**Your objective**
Take the entries below and retype them exactly.

Source data section start

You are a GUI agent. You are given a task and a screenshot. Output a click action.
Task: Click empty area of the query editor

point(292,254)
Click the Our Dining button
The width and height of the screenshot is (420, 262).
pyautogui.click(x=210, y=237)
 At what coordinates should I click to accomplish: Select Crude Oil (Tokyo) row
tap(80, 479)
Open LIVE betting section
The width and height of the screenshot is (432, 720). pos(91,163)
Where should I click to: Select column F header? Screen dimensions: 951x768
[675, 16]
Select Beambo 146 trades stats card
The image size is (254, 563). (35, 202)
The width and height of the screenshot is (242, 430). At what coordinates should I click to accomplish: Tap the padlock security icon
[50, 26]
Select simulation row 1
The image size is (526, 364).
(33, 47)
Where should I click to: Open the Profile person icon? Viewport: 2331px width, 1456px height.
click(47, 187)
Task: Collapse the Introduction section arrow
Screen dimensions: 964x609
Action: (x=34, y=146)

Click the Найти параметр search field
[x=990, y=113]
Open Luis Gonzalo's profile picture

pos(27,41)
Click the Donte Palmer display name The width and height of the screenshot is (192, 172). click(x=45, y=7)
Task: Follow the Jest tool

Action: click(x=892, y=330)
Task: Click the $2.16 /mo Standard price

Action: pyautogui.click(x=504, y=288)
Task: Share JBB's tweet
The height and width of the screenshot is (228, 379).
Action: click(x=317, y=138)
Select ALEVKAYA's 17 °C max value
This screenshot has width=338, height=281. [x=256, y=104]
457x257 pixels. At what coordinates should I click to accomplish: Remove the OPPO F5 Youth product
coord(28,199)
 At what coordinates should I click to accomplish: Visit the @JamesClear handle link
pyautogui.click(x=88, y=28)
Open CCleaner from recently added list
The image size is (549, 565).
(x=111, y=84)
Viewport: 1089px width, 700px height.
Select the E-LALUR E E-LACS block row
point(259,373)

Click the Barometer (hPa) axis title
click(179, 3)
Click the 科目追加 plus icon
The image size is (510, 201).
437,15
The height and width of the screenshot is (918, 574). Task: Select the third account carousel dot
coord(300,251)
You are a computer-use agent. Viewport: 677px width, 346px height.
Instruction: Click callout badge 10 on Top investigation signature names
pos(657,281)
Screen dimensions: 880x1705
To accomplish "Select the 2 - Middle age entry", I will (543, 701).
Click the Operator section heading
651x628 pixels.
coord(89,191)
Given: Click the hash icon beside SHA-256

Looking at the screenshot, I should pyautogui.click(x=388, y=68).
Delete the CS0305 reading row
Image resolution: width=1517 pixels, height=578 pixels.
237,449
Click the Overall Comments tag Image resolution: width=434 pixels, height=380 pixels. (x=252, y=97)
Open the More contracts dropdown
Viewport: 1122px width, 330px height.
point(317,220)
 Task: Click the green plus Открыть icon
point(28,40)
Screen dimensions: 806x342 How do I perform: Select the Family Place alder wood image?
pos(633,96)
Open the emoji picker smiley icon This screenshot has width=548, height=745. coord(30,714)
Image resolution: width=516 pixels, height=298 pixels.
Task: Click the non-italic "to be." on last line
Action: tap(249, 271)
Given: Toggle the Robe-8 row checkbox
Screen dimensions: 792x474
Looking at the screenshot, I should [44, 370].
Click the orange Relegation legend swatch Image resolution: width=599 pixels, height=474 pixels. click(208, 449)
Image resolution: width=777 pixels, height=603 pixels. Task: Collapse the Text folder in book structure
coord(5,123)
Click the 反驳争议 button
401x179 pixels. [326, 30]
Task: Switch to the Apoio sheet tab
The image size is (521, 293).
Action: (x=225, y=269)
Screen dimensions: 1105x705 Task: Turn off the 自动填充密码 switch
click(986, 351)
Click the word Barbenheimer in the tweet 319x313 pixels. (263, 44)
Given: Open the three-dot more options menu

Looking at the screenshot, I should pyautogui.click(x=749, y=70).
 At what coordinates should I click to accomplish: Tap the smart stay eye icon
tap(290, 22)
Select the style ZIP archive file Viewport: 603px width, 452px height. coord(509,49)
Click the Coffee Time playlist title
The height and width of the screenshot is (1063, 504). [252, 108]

Source data section end

**Answer to the exercise**
You are a GUI agent. You are given a task and a screenshot. Output a click action.
Task: Click empty area of the query editor

point(292,254)
Click the Our Dining button
The width and height of the screenshot is (420, 262).
pyautogui.click(x=210, y=237)
 At what coordinates should I click to accomplish: Select Crude Oil (Tokyo) row
tap(80, 479)
Open LIVE betting section
The width and height of the screenshot is (432, 720). pos(91,163)
Where should I click to: Select column F header? Screen dimensions: 951x768
[675, 16]
Select Beambo 146 trades stats card
The image size is (254, 563). (35, 202)
The width and height of the screenshot is (242, 430). At what coordinates should I click to accomplish: Tap the padlock security icon
[50, 26]
Select simulation row 1
The image size is (526, 364).
(33, 47)
Where should I click to: Open the Profile person icon? Viewport: 2331px width, 1456px height.
click(47, 187)
Task: Collapse the Introduction section arrow
Screen dimensions: 964x609
Action: (x=34, y=146)

Click the Найти параметр search field
[x=990, y=113]
Open Luis Gonzalo's profile picture

pos(27,41)
Click the Donte Palmer display name The width and height of the screenshot is (192, 172). click(x=45, y=7)
Task: Follow the Jest tool

Action: click(x=892, y=330)
Task: Click the $2.16 /mo Standard price

Action: pyautogui.click(x=504, y=288)
Task: Share JBB's tweet
The height and width of the screenshot is (228, 379).
Action: click(x=317, y=138)
Select ALEVKAYA's 17 °C max value
This screenshot has width=338, height=281. [x=256, y=104]
457x257 pixels. At what coordinates should I click to accomplish: Remove the OPPO F5 Youth product
coord(28,199)
 At what coordinates should I click to accomplish: Visit the @JamesClear handle link
pyautogui.click(x=88, y=28)
Open CCleaner from recently added list
The image size is (549, 565).
(x=111, y=84)
Viewport: 1089px width, 700px height.
Select the E-LALUR E E-LACS block row
point(259,373)

Click the Barometer (hPa) axis title
click(179, 3)
Click the 科目追加 plus icon
The image size is (510, 201).
437,15
The height and width of the screenshot is (918, 574). Task: Select the third account carousel dot
coord(300,251)
You are a computer-use agent. Viewport: 677px width, 346px height.
Instruction: Click callout badge 10 on Top investigation signature names
pos(657,281)
Screen dimensions: 880x1705
To accomplish "Select the 2 - Middle age entry", I will (543, 701).
Click the Operator section heading
651x628 pixels.
coord(89,191)
Given: Click the hash icon beside SHA-256

Looking at the screenshot, I should pyautogui.click(x=388, y=68).
Delete the CS0305 reading row
Image resolution: width=1517 pixels, height=578 pixels.
237,449
Click the Overall Comments tag Image resolution: width=434 pixels, height=380 pixels. (x=252, y=97)
Open the More contracts dropdown
Viewport: 1122px width, 330px height.
point(317,220)
 Task: Click the green plus Открыть icon
point(28,40)
Screen dimensions: 806x342 How do I perform: Select the Family Place alder wood image?
pos(633,96)
Open the emoji picker smiley icon This screenshot has width=548, height=745. coord(30,714)
Image resolution: width=516 pixels, height=298 pixels.
Task: Click the non-italic "to be." on last line
Action: tap(249, 271)
Given: Toggle the Robe-8 row checkbox
Screen dimensions: 792x474
Looking at the screenshot, I should [44, 370].
Click the orange Relegation legend swatch Image resolution: width=599 pixels, height=474 pixels. click(208, 449)
Image resolution: width=777 pixels, height=603 pixels. Task: Collapse the Text folder in book structure
coord(5,123)
Click the 反驳争议 button
401x179 pixels. [326, 30]
Task: Switch to the Apoio sheet tab
The image size is (521, 293).
Action: (x=225, y=269)
Screen dimensions: 1105x705 Task: Turn off the 自动填充密码 switch
click(986, 351)
Click the word Barbenheimer in the tweet 319x313 pixels. (263, 44)
Given: Open the three-dot more options menu

Looking at the screenshot, I should pyautogui.click(x=749, y=70).
 At what coordinates should I click to accomplish: Tap the smart stay eye icon
tap(290, 22)
Select the style ZIP archive file Viewport: 603px width, 452px height. coord(509,49)
Click the Coffee Time playlist title
The height and width of the screenshot is (1063, 504). [252, 108]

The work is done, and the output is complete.